## [What you have to do]
Your task is to print each entry exactly as written.

## [Records supplied]
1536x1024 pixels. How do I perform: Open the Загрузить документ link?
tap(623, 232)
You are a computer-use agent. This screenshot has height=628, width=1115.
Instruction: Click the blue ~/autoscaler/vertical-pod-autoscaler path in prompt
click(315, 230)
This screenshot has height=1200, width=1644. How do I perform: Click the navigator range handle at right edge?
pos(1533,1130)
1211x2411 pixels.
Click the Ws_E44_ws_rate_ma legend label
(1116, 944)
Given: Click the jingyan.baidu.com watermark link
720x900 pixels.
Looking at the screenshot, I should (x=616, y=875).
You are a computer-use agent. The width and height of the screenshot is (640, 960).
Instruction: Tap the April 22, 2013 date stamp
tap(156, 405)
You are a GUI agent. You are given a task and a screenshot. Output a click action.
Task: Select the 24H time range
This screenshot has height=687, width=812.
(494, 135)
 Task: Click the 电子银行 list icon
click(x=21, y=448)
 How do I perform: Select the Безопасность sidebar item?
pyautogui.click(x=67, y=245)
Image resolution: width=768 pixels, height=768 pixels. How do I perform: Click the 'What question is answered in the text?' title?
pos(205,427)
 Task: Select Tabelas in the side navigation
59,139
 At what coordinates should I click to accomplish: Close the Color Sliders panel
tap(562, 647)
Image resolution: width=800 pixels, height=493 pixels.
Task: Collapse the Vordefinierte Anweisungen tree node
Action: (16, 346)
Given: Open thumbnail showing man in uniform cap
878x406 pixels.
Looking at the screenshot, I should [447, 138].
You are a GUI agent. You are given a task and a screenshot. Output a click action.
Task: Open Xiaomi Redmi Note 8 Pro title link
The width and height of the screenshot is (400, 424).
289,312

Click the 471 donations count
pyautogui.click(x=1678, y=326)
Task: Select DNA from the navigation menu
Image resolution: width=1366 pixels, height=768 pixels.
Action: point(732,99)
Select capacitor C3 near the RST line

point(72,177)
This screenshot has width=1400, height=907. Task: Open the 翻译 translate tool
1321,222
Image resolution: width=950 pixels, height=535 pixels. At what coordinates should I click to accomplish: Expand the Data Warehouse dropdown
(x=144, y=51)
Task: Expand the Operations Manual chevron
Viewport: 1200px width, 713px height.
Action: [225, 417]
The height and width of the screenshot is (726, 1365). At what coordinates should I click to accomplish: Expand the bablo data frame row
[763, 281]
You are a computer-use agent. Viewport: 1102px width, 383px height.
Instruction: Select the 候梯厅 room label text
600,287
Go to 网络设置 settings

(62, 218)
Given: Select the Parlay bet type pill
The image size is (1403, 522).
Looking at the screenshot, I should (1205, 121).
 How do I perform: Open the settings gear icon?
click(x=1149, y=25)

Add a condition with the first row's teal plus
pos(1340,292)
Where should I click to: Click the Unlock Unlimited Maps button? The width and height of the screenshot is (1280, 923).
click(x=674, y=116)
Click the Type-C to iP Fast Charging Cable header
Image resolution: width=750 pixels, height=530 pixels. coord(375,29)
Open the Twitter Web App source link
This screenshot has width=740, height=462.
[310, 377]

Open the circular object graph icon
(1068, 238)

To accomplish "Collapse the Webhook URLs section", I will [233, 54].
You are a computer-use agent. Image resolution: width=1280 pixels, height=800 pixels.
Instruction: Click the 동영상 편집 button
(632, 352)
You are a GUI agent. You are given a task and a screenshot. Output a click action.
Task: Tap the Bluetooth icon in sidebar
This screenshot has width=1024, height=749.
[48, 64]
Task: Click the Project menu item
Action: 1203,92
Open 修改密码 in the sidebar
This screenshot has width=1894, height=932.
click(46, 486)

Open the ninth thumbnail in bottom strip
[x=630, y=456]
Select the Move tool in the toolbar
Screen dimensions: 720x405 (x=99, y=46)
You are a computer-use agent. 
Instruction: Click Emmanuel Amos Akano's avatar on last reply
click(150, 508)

## [Response to this task]
1536x1024 pixels. How do I perform: Open the Загрузить документ link?
tap(623, 232)
You are a computer-use agent. This screenshot has height=628, width=1115.
Instruction: Click the blue ~/autoscaler/vertical-pod-autoscaler path in prompt
click(315, 230)
This screenshot has height=1200, width=1644. How do I perform: Click the navigator range handle at right edge?
pos(1533,1130)
1211x2411 pixels.
Click the Ws_E44_ws_rate_ma legend label
(1116, 944)
Given: Click the jingyan.baidu.com watermark link
720x900 pixels.
Looking at the screenshot, I should (x=616, y=875).
You are a computer-use agent. The width and height of the screenshot is (640, 960).
Instruction: Tap the April 22, 2013 date stamp
tap(156, 405)
You are a GUI agent. You are given a task and a screenshot. Output a click action.
Task: Select the 24H time range
This screenshot has height=687, width=812.
(494, 135)
 Task: Click the 电子银行 list icon
click(x=21, y=448)
 How do I perform: Select the Безопасность sidebar item?
pyautogui.click(x=67, y=245)
Image resolution: width=768 pixels, height=768 pixels. How do I perform: Click the 'What question is answered in the text?' title?
pos(205,427)
 Task: Select Tabelas in the side navigation
59,139
 At what coordinates should I click to accomplish: Close the Color Sliders panel
tap(562, 647)
Image resolution: width=800 pixels, height=493 pixels.
Task: Collapse the Vordefinierte Anweisungen tree node
Action: (16, 346)
Given: Open thumbnail showing man in uniform cap
878x406 pixels.
Looking at the screenshot, I should [447, 138].
You are a GUI agent. You are given a task and a screenshot. Output a click action.
Task: Open Xiaomi Redmi Note 8 Pro title link
The width and height of the screenshot is (400, 424).
289,312

Click the 471 donations count
pyautogui.click(x=1678, y=326)
Task: Select DNA from the navigation menu
Image resolution: width=1366 pixels, height=768 pixels.
Action: point(732,99)
Select capacitor C3 near the RST line

point(72,177)
This screenshot has width=1400, height=907. Task: Open the 翻译 translate tool
1321,222
Image resolution: width=950 pixels, height=535 pixels. At what coordinates should I click to accomplish: Expand the Data Warehouse dropdown
(x=144, y=51)
Task: Expand the Operations Manual chevron
Viewport: 1200px width, 713px height.
Action: [225, 417]
The height and width of the screenshot is (726, 1365). At what coordinates should I click to accomplish: Expand the bablo data frame row
[763, 281]
You are a computer-use agent. Viewport: 1102px width, 383px height.
Instruction: Select the 候梯厅 room label text
600,287
Go to 网络设置 settings

(62, 218)
Given: Select the Parlay bet type pill
The image size is (1403, 522).
Looking at the screenshot, I should (1205, 121).
 How do I perform: Open the settings gear icon?
click(x=1149, y=25)

Add a condition with the first row's teal plus
pos(1340,292)
Where should I click to: Click the Unlock Unlimited Maps button? The width and height of the screenshot is (1280, 923).
click(x=674, y=116)
Click the Type-C to iP Fast Charging Cable header
Image resolution: width=750 pixels, height=530 pixels. coord(375,29)
Open the Twitter Web App source link
This screenshot has width=740, height=462.
[310, 377]

Open the circular object graph icon
(1068, 238)

To accomplish "Collapse the Webhook URLs section", I will [233, 54].
You are a computer-use agent. Image resolution: width=1280 pixels, height=800 pixels.
Instruction: Click the 동영상 편집 button
(632, 352)
You are a GUI agent. You are given a task and a screenshot. Output a click action.
Task: Tap the Bluetooth icon in sidebar
This screenshot has width=1024, height=749.
[48, 64]
Task: Click the Project menu item
Action: 1203,92
Open 修改密码 in the sidebar
This screenshot has width=1894, height=932.
click(46, 486)

Open the ninth thumbnail in bottom strip
[x=630, y=456]
Select the Move tool in the toolbar
Screen dimensions: 720x405 (x=99, y=46)
You are a computer-use agent. 
Instruction: Click Emmanuel Amos Akano's avatar on last reply
click(150, 508)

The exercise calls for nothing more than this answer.